Montag, 19. Mai 2014

Der goldene Artikel



Wissen Sie, wie viele Worte der deutsche Wikipedia-Artikel zur deutschen Fußballnationalmannschaft umfasst? Nein, weshalb auch. Ich verbringe ja auch nicht die Zeit damit, irgendwelche Artikel auf die Anzahl seiner Worte zu prüfen! Jedenfalls sind es exakt 25 700 Worte (Stand: 18. Mai 2014, 22:50). Einschließlich all seiner 93 Fußnoten.

Wie viele Worte sind es beim Wikipedia-Artikel über unseren Staat, die Bundesrepublik Deutschland? Es sind 27 084 Worte mit all seinen 180 Fußnoten (Stand: 18. Mai 2014, 22.55).

Und nun der Wikipedia-Artikel über unseren Planeten? Es sind 5397 Worte mit allen 17 Fußnoten (Stand: 18. Mai 2014, 22.58).

Merken Sie etwas? Ja? Und zwar, dass die Kulturleistungen größere Beachtung finden? Der Eindruck mag sich aufzwingen. Doch vergleichen wir das nun mit historischen Persönlichkeiten, die sich um die Menschheit, zumindest in der deutschen Geschichte, verdient gemacht haben.

Beginnen wir mit Jesus Christus, dem Begründer einer ganzen Weltreligion und vielleicht auch Stifter von damals neuen Werten. 8692 Worte für einen Artikel mit 32 Fußnoten (Stand: 18. Mai 2014, 23.02). Okay, Jesus liegt auch 2000 Jahre zurück. Wissenschaftliche Erkenntnisse über ihn sind schwierig, weil über die Jahre viel verschwunden, eingestaubt, vernichtet und sonst wie nicht definitiv nachweisbar sind.

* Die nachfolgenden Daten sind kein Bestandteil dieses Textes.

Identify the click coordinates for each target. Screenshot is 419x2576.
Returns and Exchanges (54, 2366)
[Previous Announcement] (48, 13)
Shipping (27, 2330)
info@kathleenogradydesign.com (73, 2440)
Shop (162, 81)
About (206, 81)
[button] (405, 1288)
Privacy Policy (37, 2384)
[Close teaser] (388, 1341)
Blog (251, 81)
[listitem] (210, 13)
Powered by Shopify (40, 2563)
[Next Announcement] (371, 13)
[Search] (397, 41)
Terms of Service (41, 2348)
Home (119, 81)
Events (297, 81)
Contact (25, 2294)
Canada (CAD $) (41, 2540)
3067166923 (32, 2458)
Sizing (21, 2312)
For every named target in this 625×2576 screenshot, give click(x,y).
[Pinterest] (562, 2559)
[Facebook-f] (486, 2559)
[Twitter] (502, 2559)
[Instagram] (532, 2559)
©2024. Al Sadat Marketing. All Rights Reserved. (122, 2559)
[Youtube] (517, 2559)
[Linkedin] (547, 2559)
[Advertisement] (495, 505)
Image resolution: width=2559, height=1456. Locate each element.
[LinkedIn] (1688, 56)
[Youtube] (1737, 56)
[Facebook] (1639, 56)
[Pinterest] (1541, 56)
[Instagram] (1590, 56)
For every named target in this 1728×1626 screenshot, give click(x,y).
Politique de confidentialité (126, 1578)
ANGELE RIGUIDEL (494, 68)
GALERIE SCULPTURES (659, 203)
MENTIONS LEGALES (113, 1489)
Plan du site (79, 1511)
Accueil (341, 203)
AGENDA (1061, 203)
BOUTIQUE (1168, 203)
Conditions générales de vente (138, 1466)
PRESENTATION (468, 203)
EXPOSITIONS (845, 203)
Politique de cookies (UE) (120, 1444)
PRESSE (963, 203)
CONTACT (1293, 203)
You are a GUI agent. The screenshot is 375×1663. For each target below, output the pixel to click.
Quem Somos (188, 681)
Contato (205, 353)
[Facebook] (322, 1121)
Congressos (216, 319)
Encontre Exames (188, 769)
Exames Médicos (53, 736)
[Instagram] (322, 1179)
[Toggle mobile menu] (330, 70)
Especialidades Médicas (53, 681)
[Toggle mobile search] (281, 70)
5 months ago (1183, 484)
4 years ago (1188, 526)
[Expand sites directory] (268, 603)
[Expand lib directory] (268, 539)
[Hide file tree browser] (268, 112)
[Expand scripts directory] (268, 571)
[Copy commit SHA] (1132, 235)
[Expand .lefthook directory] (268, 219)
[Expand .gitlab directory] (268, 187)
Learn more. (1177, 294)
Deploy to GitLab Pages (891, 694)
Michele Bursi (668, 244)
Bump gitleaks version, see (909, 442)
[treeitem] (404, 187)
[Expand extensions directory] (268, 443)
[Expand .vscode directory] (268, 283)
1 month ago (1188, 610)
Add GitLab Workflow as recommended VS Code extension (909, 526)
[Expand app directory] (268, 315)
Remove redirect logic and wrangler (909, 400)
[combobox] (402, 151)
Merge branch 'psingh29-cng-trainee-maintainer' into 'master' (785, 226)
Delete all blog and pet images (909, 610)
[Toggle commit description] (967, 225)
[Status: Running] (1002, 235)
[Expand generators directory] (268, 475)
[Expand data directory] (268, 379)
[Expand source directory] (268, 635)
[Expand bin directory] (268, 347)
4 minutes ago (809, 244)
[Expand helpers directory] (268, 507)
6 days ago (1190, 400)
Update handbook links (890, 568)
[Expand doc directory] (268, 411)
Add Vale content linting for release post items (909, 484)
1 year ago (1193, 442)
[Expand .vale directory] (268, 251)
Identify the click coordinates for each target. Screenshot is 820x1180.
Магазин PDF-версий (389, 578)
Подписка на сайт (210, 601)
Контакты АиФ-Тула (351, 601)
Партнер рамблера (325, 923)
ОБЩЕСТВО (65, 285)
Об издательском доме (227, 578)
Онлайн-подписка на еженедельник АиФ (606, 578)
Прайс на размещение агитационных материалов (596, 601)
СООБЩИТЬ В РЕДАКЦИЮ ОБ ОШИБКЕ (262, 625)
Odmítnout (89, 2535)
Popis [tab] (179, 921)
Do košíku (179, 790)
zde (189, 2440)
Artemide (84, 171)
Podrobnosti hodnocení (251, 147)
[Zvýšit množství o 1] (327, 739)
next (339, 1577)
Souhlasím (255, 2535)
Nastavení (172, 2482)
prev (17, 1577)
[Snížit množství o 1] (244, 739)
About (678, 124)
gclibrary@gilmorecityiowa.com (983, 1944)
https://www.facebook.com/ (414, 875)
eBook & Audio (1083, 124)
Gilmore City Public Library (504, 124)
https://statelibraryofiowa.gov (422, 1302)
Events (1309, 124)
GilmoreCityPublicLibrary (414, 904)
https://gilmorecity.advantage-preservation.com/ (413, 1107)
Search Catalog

Setzen wir fort mit Martin Luther, von dem manche behaupten, er hätte die Neuzeit eingeläutet: 12 452 Worte mit insgesamt 82 Fußnoten (Stand: 18. Mai 2014, 23. 07). Ja, da muss man vielleicht eingestehen, dass Luther nicht die Katholiken, Juden, Muslime und viele andere Religionsangehörige betrifft. Aber trotzdem haben auch sie durch den von Luther eingeleiteten Geisteswandel in Europa profitiert. Jedenfalls liegt Luthers Reformation auch fast 500 Jahre zurück.

Aber das Leben von Karl Marx nicht. Wie viele Worte finden sich in seinem Wikipedia-Artikel? Stand vom 18. Mai 2014 um 23.12: 13 994 Worte mit 68 Fußnoten. Aber Karl Marx? Ja, trotz brillanter Erkenntnisse sind seine wissenschaftlichen Thesen selbst in der zeitgenössischen Wissenschaft rückläufig. Lieber versteigt sich die derzeitige Forschung auf vorherige Thesen wie dem Idealismus, Determinismus und andere.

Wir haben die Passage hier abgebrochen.